Minería, capital y equidad


Al otorgar un título minero se vende una parte del capital público y se autoriza el deterioro del patrimonio ecológico . 

Por: Julio Carrizosa Umaña
Es como si vendiéramos una parte del mar territorial, una isla, una playa, una sabana o una montaña para que se la llevaran y la transformaran en mercancías. En términos de los economistas se está descapitalizando la empresa común, se vende parte del capital natural de todos,  haciendo que  nuestros hijos tengan menos combustibles y minerales.La legislación y las políticas mineras deberían estar orientadas por el artículo 80 de la Constitución, que ordena planificar el manejo y aprovechamiento de los recursos naturales para lograr su “desarrollo sostenible” garantizando su “conservación, restauración o sustitución”. El desarrollo sostenible implica lograr equidad con las generaciones futuras y hacerlo en términos de equidad con las actuales.La extracción de oro se ha sostenido durante varios siglos en el país, pero la gran minería ha fracasado aquí ya por lo menos dos veces.

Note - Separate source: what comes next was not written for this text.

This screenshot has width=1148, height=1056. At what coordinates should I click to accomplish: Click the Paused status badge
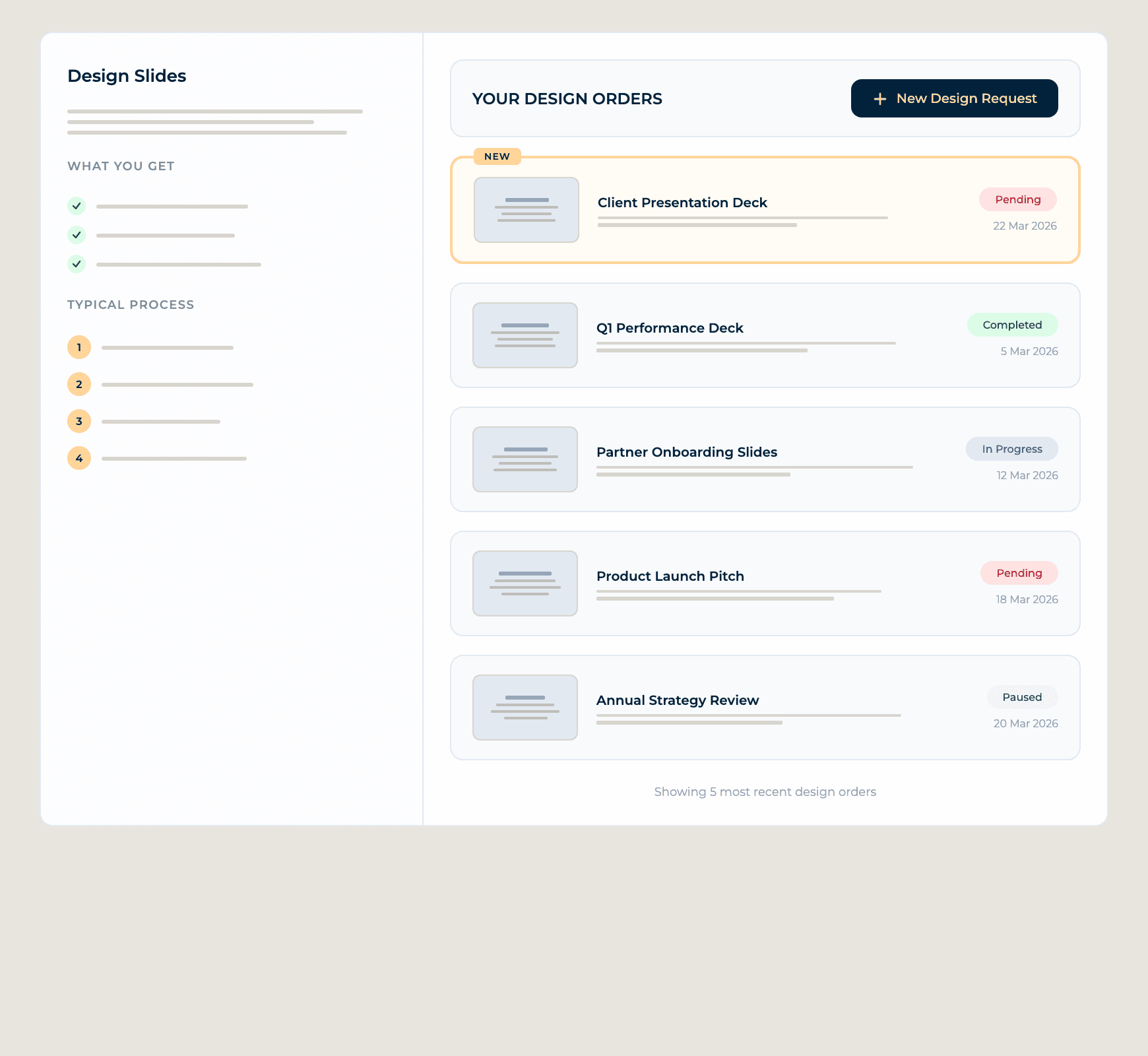[1022, 697]
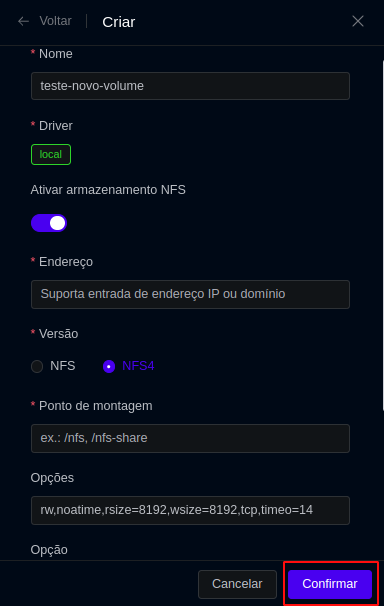Close the Criar panel with the X icon
The width and height of the screenshot is (384, 606).
(358, 21)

Fracaso social cuando los españoles de la Nueva Granada trataron de competir con los mineros del Perú importando  miles de esclavos africanos durante tres siglos; fracaso económico cuando los primeros empresarios republicanos quebraron estrepitosamente en Antioquia. Ahora que los precios internacionales extasiaron a las transnacionales, observamos un fracaso ambiental —social, económico y ecológico—, ocasionado por el desdén hacia las instituciones colombianas, el afán de lucro rápido y la ignorancia del funcionamiento de los geoecosistemas tropicales húmedos y montañosos; actitudes simplistas que lograron levantar en su contra a comunidades enteras del campo y la ciudad.Al contrario, la pequeña minería, la que tiene raíces prehispánicas, la que ha logrado que miles de familias pobres sobrevivan, plantea hoy al mundo, aislándose de la violencia, la posibilidad de un “oro verde”. Se trata de innovar y aumentar los ingresos en la extracción de oro artesanal, evitando el uso de mercurio y de maquinaria y vinculándola directamente a la orfebrería y joyería internacional. La realidad social se aproxima a la equidad establecida en la Constitución gracias a triples y complejas alianzas entre la sabiduría y la destreza popular, el conocimiento científico y el entusiasmo de nuevas generaciones deseosas de un país próspero y justo.